Last modified: 2014-11-14 15:14:57 UTC
0) Set $wgMFAnonymousEditing = true; 1) Visit a random page, like http://it.m.wikipedia.org/wiki/Multinazionali?uselang=en , as unregistered user I. Observed: nothing in the interface tells me that I'm logged out, AFAICS, unless I click the triple-line button to show the menu. 2) Click an unlocked pencil icon II. Observed: at the bottom of the screen a box appears: Help improve this page! Log in Sign up Edit without logging in III. Expected: I proceed to the next step with no need to click "Edit without logging in" 3) Do click IV. Observed: a new screen loads, "Warning: You are not logged in. Your IP address will be publicly visible if you make any edits. If you log in or create an account, your edits will be attributed to your username, along with other benefits." 4) Click "Next" button above the message, in top-right corner V. Observed: I finally am presented an edit text area.
Prioritization and scheduling of this bug is tracked on Trello card https://trello.com/c/DnF3d7ic
If i remember correctly, the Cta (click to action) drawer is one of the requirements for mobile editing, Maryana? :)
Change 172582 had a related patch set uploaded by Florianschmidtwelzow: Proposal: Merge CtaDrawer with EditorOverlay Anonwarning https://gerrit.wikimedia.org/r/172582
Created attachment 17097 [details] Example of above change
(In reply to Florian from comment #4) > Created attachment 17097 [details] > Example of above change Looks good. A separate enhancement request would be to place the "continue editing" button as first (and blue) button.
Very cool. The app asks you to login/register at the end of the workflow which is what I think we need to build towards and this seems like a good first step :) Can we only enable this when anonymous editing is enabled for time being (we may also want to consider beta/alpha first to leave time for translations)? It would be good to compare data for sign ups/anon edits ratio via overlay vs cta. I think we lack a lot of data around editing workflows and we should be aiming to collect as much as possible. (FYI I'm monitoring Italian Wikipedia edits in my spare time to make cases for enabling anon editing elsewhere so I'm keen to see how much they increase and how much registrations/logins are effected - main concern is does the warning put off people from registering/editing as authenticated user)
(In reply to Jon from comment #6) > Can we only enable this when anonymous editing is enabled for time being (we > may also want to consider beta/alpha first to leave time for translations)? Ignore me if the question wasn't for me; but I think everyone would agree that whatever makes you more confident merging the change is fine. > FYI I'm monitoring Italian > Wikipedia edits in my spare time Thank you!
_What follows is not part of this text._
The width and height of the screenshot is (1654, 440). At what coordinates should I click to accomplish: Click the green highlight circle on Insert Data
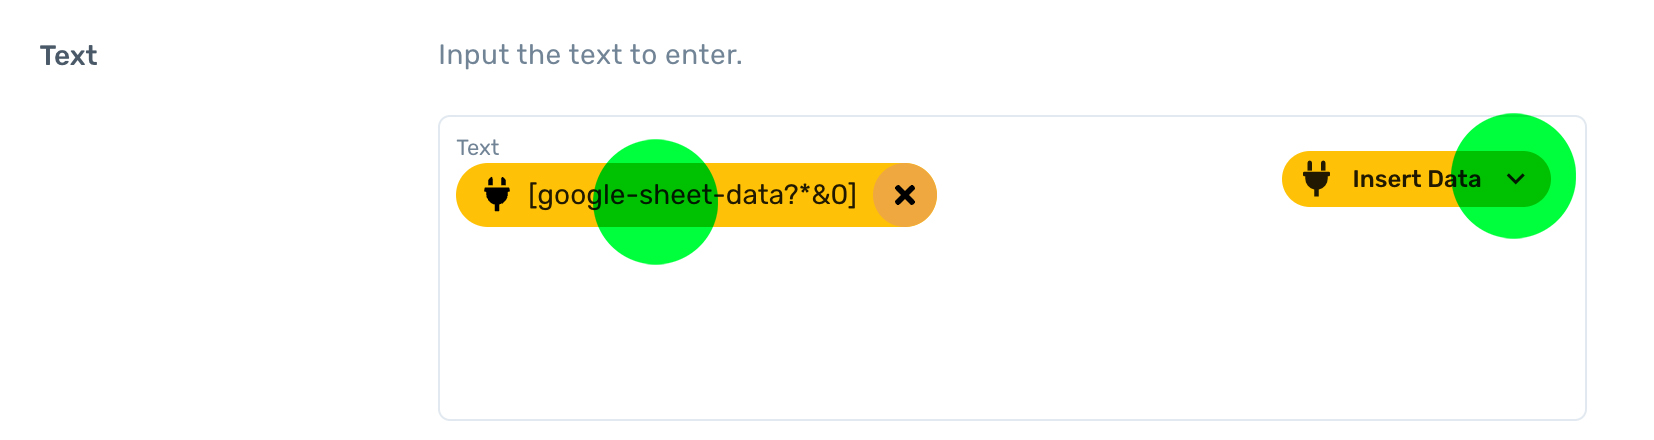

@Jon: Actually it affects only anonymous editing. If it is disabled you will see the "normal" Cta (or in stable/beta if wgMFAnonymousEditing is false like on any wiki except itwiki until December). > A separate enhancement request would be to place the "continue editing" button as first (and blue) button. Hmm, i'm not happy with such suggestion (but it's my personal opinion). Our goal should be to give the user all possible ways (including editing without logging in, which is a key feature of wikipedia), but login/signup should be more prominent. > Can we only enable this when anonymous editing is enabled for time being (we may also want to consider beta/alpha first to leave time for translations)? See above, the change takes affect, when: wiki <> itwiki && alpha mode or wiki == itwiki && time() < strtotime(01.12.2014) > It would be good to compare data for sign ups/anon edits ratio via overlay vs cta Atm i don't know, what is logged around the cta, but it should be enough to know, if the user is in stable/beta (CtaDrawer) or in alpha mode (Cta in EditorOverlay). So i think we can use the colledted data after the test of itwiki finished? :) > The app asks you to login/register at the end of the workflow which is what I think we need to build towards and this seems like a good first step :) Yeah! :D
The data is not out here. We have lots of evidence that making the "continue editing" default or at least more prominent is desired. > login/signup should be more prominent. We tried this on desktop and saw huge productivity losses. We were able to regain those some of those loses when we made "continue editing" clear and prominent. See https://meta.wikimedia.org/wiki/Research:Asking_anonymous_editors_to_register In my professional opinion (it is my job after all), driving anonymous editors to register does not seem to be meeting any of our goals -- to have more editors and to help those editors work productively. Here, I think that personal opinion needs to bow to empirical observation.